Essay, term paper, research paper:  History

Free essays available online are good but they will not follow the guidelines of your particular writing assignment. If you need a custom term paper on History: The Role Of The Emperor In Meiji Japan, you can hire a professional writer here to write you a high quality authentic essay. While free essays can be traced by Turnitin (plagiarism detection program), our custom written essays will pass any plagiarism test. Our writing service will save you time and grade.

Within this historical context the Meiji leaders realized that they needed

to harness the concept of the Imperial Will in order to govern effectively.

During the Age of Imperialism, members of the Satsuma and Choshu, two of

the very powerful clans in Japan, were parts of the opposition to foreign

imperialism. This opposition believed that the only way that Japan could

survive the encroachment of the foreigners was to rally around the Emperor.

The supporters of the imperial government, known as imperialists, claimed

that the Tokugawa Shogunate had lost its imperial mandate to carry out the

Imperial Will because it had capitulated to Western powers by allowing them

to open up Japan to trade. During this time the ideas of the imperialists

gained increasing support among Japanese citizens and intellectuals who

taught at newly established schools and wrote revisionist history books

that claimed that historically the Emperor had been the ruler of Japan.

The fact that the Tokugawa's policy of opening up Japan to the western

world ran counter to beliefs of the Emperor and was unpopular with the

public made the Tokugawa vulnerable to attack from the imperialists. The

imperialists pressed their attack both militarily and from within the Court

of Kyoto. The Japanese public and the Shogun's supporters soon felt that

they had lost the Imperial Will.

The end of the Tokugawa regime shows the power of the symbolism and myths

surrounding the imperial institution. The head of the Tokugawa clan died in

1867 and was replaced by the son of a lord who was a champion of Japanese

historical studies and who agreed with the imperialists' claims about

restoring the Emperor. In 1867, the new shogun handed over all his power

to Emperor Komeo in Kyoto. Shortly after handing over power to Emperor

Komeo, the Emperor died and was replaced by his son who became the Meiji

Emperor, which officially started the Meiji period (1868-1911). The

Meiji Emperor was only 15, and so all the power of the new restored Emperor

fell not in the Emperor's hands but in the hands of his close advisors.

Once in control of the government, the Meiji leaders and advisors to the

Emperor reversed their policy of hostility to Foreigners. The reason for

doing this was because after Emperor Komeo, who strongly opposed contact

with the west, died in 1867 the Meiji Emperor's advisors were no longer

bound by his Imperial Will. They realized that opposing western powers was

impossible, and being anti-western also no longer served the purposes of

the Meiji advisors. Originally it was a tool of the imperialist movement

that was used to show that the Shogun was not acting out the Imperial Will.

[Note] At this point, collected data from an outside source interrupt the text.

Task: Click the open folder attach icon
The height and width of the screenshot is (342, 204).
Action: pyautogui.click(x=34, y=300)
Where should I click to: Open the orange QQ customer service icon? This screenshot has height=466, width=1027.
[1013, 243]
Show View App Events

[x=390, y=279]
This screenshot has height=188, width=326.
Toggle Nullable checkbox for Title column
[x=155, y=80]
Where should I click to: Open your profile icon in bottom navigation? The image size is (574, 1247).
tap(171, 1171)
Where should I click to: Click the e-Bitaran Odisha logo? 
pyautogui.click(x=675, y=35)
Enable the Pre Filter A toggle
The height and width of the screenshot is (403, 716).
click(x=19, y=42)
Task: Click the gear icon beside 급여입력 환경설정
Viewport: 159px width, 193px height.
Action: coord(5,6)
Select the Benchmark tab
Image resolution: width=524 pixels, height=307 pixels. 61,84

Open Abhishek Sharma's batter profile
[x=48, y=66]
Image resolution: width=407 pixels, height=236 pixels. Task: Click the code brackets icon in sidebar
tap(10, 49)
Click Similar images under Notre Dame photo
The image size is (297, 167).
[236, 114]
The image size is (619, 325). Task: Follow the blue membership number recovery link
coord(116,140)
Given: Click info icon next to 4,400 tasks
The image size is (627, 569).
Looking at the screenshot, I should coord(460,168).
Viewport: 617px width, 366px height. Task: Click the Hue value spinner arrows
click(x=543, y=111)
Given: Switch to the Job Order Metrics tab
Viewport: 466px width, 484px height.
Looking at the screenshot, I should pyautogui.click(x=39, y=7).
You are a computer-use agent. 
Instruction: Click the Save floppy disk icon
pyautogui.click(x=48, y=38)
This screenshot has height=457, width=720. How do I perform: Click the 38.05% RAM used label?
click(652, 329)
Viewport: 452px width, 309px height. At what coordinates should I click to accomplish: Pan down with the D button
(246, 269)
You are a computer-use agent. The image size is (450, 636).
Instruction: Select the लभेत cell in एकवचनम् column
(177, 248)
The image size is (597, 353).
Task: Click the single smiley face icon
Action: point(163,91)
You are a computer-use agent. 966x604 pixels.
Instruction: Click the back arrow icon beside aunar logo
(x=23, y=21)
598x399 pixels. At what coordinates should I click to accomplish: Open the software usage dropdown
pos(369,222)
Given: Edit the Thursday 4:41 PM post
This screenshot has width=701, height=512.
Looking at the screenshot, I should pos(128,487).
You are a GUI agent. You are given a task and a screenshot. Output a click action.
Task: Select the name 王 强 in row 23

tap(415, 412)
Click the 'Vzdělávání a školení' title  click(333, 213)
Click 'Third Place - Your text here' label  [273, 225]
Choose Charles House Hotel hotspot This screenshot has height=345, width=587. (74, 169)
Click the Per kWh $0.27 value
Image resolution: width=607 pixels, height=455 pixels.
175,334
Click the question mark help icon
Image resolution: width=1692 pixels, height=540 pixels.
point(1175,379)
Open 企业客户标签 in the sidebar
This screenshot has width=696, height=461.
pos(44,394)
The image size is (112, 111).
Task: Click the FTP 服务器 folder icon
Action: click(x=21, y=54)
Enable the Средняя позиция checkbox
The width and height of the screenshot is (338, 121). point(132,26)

Now that the Shogun and Komeo Emperor were dead there was no longer a

reason to take on anti-foreign policies.

The choice of the imperial thrown by the imperialists as a point for Japan

to rally around could not have been wiser. Although the imperial

institution had no real power it had universal appeal to the Japanese

public. It was both a mythic and religious idea in their minds. In this

time of chaos after coming in contact with foreigners, the imperial thrown

provided the Japanese with a belief of stability (according to Japanese

myth the imperial line is a unbroken lineage handed down since time

immortal), and the natural superiority of Japanese culture. The symbolism

of the Emperor helped ensure the success of the Meiji leaders, because it

undercut the legitimacy of the Shogunate's rule, and it strengthened the

Meiji rulers who claimed to act for the Emperor.

What is a great paradox about the imperialist's claims to restore the

power of the Emperor is that the Meiji rulers only restored the Emperor to

power symbolically, because he was both too young and his advisors too

power hungry. By 1869, relationship between the Emperor and his Meiji

bureaucracy were very similar to the Emperor and the Tokugawa Shogun before

the restoration. Both the Meiji Bureaucrats and the Shogun ruled under the

authority of the Emperor but did not let the Emperor make any decisions.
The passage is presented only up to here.